Quand je l’ai contactée pour la première fois, elle m’a confondue avec quelqu’un d’un concours pour lequel elle avait postulé. C’était drôle de voir sa déception (provisoire) quand je lui ai expliqué que je voulais faire un portrait d’elle.
Ses longs cheveux bruns ont immédiatement attiré mon attention. De plus, elle a de grands yeux chauds qui ont parfois l’air tristes... mais qui ne le sont pourtant pas. Son grand sourire les illumine alors que tout son visage change. Elle était bien habillée pour l’entretien. Elle portait une chemise à carreaux noire avec des roses, mais je ne pouvais pas m’empêcher de regarder le fond derrière elle.
On aurait dit que quelqu’un avait dessiné quelque chose sur un mur gris, des fleurs peut-être. Il s’agit d’une timide jeune fille ukrainienne nommée Zinayida, qui vient d’avoir 21 ans et qui est en quatrième année d’étude de la langue et de la littérature françaises à l’Université Nationale de Tchernivtsi. Elle parle tellement de langues que je ne pourrais même pas les compter.
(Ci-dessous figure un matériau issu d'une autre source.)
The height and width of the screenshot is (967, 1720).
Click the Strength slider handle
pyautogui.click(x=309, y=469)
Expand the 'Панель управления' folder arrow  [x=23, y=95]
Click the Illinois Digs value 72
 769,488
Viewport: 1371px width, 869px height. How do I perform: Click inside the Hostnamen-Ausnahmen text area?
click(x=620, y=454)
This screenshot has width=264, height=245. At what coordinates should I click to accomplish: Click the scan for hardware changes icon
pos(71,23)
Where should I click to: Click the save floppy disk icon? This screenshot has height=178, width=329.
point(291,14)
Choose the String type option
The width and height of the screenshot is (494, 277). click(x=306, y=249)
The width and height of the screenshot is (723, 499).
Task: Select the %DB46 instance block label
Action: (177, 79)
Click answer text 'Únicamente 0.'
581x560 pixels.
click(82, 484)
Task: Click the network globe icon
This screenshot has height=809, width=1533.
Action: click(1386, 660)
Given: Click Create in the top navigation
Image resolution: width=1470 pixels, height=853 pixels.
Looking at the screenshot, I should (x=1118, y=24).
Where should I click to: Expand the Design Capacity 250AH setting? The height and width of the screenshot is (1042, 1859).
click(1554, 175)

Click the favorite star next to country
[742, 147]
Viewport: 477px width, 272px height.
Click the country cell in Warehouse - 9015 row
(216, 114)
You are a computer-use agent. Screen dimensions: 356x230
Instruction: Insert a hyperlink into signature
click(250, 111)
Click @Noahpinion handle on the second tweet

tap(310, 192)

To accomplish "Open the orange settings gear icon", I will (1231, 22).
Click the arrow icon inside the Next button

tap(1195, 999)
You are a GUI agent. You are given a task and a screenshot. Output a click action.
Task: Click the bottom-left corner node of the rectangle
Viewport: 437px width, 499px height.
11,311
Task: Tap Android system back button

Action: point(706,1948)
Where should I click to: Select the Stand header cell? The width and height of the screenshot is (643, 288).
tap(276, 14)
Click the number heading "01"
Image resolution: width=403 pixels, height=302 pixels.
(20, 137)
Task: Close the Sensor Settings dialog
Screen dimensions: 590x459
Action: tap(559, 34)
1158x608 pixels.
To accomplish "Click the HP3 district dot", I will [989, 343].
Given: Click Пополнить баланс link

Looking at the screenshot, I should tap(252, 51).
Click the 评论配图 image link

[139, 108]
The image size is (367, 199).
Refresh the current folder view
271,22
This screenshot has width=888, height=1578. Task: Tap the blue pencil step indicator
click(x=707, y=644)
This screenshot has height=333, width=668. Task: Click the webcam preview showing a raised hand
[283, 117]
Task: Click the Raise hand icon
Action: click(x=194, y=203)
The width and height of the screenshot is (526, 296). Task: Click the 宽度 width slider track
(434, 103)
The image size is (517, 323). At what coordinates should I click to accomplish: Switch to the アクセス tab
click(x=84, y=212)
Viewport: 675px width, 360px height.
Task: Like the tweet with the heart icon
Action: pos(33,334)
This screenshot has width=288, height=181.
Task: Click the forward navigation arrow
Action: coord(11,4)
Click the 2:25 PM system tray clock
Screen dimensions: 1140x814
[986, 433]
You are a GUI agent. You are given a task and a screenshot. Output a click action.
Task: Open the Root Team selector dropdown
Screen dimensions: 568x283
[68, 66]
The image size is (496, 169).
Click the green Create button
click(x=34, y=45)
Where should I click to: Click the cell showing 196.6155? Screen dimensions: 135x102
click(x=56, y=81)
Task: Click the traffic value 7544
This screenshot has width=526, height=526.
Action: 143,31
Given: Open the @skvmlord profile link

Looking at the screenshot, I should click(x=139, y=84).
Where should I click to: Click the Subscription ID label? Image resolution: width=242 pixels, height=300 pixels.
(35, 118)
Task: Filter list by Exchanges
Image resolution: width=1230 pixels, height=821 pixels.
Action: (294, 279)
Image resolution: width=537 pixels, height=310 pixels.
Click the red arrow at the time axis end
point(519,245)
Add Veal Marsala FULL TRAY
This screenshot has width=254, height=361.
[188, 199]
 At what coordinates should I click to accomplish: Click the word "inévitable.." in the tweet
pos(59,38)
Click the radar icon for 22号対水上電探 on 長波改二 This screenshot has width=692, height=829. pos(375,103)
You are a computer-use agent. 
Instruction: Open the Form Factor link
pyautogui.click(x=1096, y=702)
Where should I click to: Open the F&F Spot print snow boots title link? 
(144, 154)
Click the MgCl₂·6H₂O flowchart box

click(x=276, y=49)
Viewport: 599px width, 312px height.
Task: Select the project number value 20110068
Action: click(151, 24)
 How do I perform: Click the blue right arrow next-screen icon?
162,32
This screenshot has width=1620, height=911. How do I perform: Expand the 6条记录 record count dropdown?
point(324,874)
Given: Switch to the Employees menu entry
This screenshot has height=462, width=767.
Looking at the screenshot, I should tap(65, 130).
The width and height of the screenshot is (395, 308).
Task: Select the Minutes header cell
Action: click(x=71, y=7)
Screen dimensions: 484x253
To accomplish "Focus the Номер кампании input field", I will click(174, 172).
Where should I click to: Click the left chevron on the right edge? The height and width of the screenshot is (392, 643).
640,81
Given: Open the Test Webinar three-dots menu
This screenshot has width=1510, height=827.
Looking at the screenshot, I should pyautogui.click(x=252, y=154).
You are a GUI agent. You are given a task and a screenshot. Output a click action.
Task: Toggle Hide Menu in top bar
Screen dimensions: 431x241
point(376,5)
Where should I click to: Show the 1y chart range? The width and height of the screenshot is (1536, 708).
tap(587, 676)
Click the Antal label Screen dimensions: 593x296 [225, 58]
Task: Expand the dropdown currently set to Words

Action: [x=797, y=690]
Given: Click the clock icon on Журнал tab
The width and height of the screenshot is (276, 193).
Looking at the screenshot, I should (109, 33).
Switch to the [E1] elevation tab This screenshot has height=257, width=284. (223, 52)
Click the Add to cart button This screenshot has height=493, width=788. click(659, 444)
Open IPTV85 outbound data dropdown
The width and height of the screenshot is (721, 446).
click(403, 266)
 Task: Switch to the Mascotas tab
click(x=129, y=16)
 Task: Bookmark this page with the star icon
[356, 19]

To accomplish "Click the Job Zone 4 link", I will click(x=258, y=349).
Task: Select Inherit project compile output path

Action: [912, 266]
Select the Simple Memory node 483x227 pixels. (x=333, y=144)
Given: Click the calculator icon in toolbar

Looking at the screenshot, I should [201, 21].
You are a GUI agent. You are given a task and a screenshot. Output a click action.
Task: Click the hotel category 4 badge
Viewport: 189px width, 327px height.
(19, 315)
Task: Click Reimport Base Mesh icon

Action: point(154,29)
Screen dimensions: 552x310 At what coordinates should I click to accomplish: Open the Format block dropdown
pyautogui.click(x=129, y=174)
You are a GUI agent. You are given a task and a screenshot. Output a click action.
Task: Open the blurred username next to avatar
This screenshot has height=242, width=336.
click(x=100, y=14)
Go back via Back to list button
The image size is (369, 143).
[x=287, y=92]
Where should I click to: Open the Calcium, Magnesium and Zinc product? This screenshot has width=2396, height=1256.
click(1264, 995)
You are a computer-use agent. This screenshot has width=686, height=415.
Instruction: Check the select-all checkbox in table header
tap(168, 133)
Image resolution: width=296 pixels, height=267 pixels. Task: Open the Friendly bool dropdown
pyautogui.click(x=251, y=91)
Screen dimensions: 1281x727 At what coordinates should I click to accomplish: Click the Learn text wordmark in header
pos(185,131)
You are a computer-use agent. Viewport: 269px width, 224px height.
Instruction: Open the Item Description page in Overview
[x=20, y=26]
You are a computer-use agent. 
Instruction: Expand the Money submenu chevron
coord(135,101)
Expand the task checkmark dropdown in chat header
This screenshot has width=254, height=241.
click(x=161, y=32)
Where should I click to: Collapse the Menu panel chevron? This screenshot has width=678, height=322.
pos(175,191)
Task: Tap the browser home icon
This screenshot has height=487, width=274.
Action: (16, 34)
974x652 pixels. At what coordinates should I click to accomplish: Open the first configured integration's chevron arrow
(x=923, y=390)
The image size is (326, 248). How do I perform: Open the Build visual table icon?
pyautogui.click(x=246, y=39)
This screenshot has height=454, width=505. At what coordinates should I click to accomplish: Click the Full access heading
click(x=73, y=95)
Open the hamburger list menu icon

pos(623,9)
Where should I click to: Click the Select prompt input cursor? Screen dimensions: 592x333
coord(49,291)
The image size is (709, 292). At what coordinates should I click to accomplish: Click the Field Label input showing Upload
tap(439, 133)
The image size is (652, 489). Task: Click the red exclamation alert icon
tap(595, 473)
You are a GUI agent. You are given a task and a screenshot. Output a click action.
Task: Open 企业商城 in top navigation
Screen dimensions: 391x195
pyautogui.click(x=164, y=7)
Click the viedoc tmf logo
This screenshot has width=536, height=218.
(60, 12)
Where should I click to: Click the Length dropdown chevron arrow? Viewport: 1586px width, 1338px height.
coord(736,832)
Sa mère roumaine et son père ukrainien sont déjà deux bonnes raisons d’être au moins bilingue. Même si elle vit près de la frontière avec la Roumanie, elle n’y es jamais allée. En fait, elle n’a jamais voyagé, n’a jamais quitté son pays.
Comme un aigle !
Dans son village, elle a beaucoup d’animaux, alors je lui ai demandé, si elle avait pu choisir, quel animal elle aurait aimé être. Tout d’un coup, elle a dit : « un aigle ! » Pour elle, c’est un animal merveilleux, très fort, qui peut voler incroyablement haut et traverser de longues distances sans s’arrêter. Ce qu’elle admire le plus, c’est la perspective de l’aigle et la largeur de ses ailes.
Comme nous étudions toutes les deux la littérature, nous avons parlé de livres. Son écrivain français préféré est Antoine de Saint-Exupéry, qui est aussi pilote. Elle semblait tout à fait obsédée par le vol. Elle a lu Le Petit Prince en quatre langues et le raconte souvent à sa petite sœur. Je lui ai parlé de la mort étrange de l’auteur, qui a été tué par un pilote allemand qui admirait le travail de l’écrivain français et qui plus tard, quand il a découvert qu’il avait fait écraser son avion, a dit qu’il ne l’aurait jamais fait s’il avait su qui était dedans. Cette histoire l’a rendue triste.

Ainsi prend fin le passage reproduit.